Von Applaus gekrönt
Mit einer Fünf-Minuten-Rede bewegte Norwegens König Harald V. kürzlich nicht nur seine Landsleute. Auch über die Grenzen hinaus fand die kurze Ansprache ein enormes Echo. Der Monarch zeigte, welche Kraft das gesprochene Wort entfalten kann, wenn es denn den Nerv der Menschen trifft – ein Lehrbeispiel auch für Politiker.

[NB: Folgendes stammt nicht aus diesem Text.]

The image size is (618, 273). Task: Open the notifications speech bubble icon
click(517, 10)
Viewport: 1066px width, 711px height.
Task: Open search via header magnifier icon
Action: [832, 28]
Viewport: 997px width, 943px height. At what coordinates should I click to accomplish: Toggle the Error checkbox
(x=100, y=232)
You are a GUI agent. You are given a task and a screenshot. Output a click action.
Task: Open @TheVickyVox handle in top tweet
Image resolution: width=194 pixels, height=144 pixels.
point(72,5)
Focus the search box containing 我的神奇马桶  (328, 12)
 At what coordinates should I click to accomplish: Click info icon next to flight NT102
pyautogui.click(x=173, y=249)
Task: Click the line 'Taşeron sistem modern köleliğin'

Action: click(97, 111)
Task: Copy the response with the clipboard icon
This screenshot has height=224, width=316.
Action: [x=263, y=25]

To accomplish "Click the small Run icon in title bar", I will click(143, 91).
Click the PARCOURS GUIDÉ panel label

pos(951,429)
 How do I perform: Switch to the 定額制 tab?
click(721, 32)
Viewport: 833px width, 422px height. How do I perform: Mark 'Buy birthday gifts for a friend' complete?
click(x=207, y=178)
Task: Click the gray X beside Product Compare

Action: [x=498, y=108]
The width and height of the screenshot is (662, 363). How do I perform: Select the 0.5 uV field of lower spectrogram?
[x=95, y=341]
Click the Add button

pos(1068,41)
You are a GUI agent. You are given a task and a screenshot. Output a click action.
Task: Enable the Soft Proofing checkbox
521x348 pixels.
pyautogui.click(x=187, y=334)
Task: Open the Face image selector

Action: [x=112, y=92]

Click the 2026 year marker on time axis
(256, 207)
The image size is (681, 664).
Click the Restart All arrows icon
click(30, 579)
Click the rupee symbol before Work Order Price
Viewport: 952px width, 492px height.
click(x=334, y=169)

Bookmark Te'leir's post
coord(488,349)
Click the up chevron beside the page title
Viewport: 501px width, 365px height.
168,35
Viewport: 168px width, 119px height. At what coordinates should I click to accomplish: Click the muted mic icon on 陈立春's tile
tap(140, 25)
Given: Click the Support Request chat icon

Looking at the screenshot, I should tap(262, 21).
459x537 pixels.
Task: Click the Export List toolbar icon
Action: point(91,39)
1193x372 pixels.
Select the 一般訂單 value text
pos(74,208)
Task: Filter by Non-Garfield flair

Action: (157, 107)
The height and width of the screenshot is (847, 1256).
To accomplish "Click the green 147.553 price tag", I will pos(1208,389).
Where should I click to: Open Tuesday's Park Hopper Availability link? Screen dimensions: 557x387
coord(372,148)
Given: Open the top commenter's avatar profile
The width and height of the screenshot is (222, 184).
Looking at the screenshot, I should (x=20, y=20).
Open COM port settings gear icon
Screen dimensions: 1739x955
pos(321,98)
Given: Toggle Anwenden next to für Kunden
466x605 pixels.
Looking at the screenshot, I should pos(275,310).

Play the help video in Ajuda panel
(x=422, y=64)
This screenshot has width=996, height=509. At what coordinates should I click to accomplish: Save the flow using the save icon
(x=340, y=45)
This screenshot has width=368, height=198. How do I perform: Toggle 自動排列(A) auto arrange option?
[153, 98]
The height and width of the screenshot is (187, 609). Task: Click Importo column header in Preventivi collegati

Der norwegische König gilt nicht gerade als charismatische Persönlichkeit. Und auch als begnadeter Redner war seine Majestät bislang kaum aufgefallen. Im Gegenteil, Harald V. zählt zu den eher unauffälligen Regenten. Umso erstaunlicher war die überwältigende Resonanz auf eine Rede, die er Anfang September anlässlich seines 25. Thronjubiläums gehalten hatte. Auf einer Gartenparty in Oslo sprach der bald 80-Jährige zu 1.500 geladenen Gästen. Knapp fünf Minuten dauerte seine Ansprache. Doch das Gesagte, über Radio, Fernsehen und Internet verbreitet, sorgte anschließend nicht nur unter Norwegern tagelang für Gesprächsstoff. Tausendfach wurden die königlichen Sätze in den sozialen Netzwerken geteilt und mit viel Beifall bedacht.
Bekenntnis zu Toleranz
Was war passiert? König Harald hatte in unerwartet deutlichen und zugleich sehr emotionalen Worten Position bezogen. Seine kurze Rede war ein eindringlicher Appell für Vielfalt, Akzeptanz und Integration. Auch das skandinavische Land kämpft angesichts von Zuwanderung und internationalem Terror mit zunehmendem Nationalismus und aggressiver Fremdenfeindlichkeit. Die Regierung des Königreichs stellen Konservative und Rechtspopulisten. Angesichts des innenpolitisch aufgeheizten Klimas warb der Monarch für religiöse Toleranz: „Norweger glauben an Gott, an Allah, an Alles und Nichts.“ Auch entwarf er das Bild einer offenen und liberalen Gesellschaft: „Norweger sind Mädchen, die Mädchen mögen, Jungen, die Jungen mögen, und Mädchen und Jungen, die einander mögen“, so König Harald. Seine größte Hoffnung sei es, dass die Norweger – bei allen Unterschieden – ein Volk blieben.
Mit Verstand und Pathos
Mit diesen Gedanken traf der Regent offenbar den Nerv der Mehrheit der Menschen im Land. Lobend und bewegt zeigten sich viele norwegische Bürger angesichts der versöhnlichen Worte ihres Königs und dessen klarer Absage an die Ausgrenzung von Minderheiten. Das Erfolgsgeheimnis seiner Rede: Harald V. war es gelungen, mit seinen Worten seine Landsleute in ihrem Bedürfnis nach Zusammenhalt abzuholen. Seine wenigen, aber wohlüberlegten Sätze waren politisch und pathetisch zugleich. Sie bedienten Ratio und Gefühle der Menschen, und sie kamen genau zur rechten Zeit – ein Rezept, das jeder überzeugenden Rede zugrunde liegt.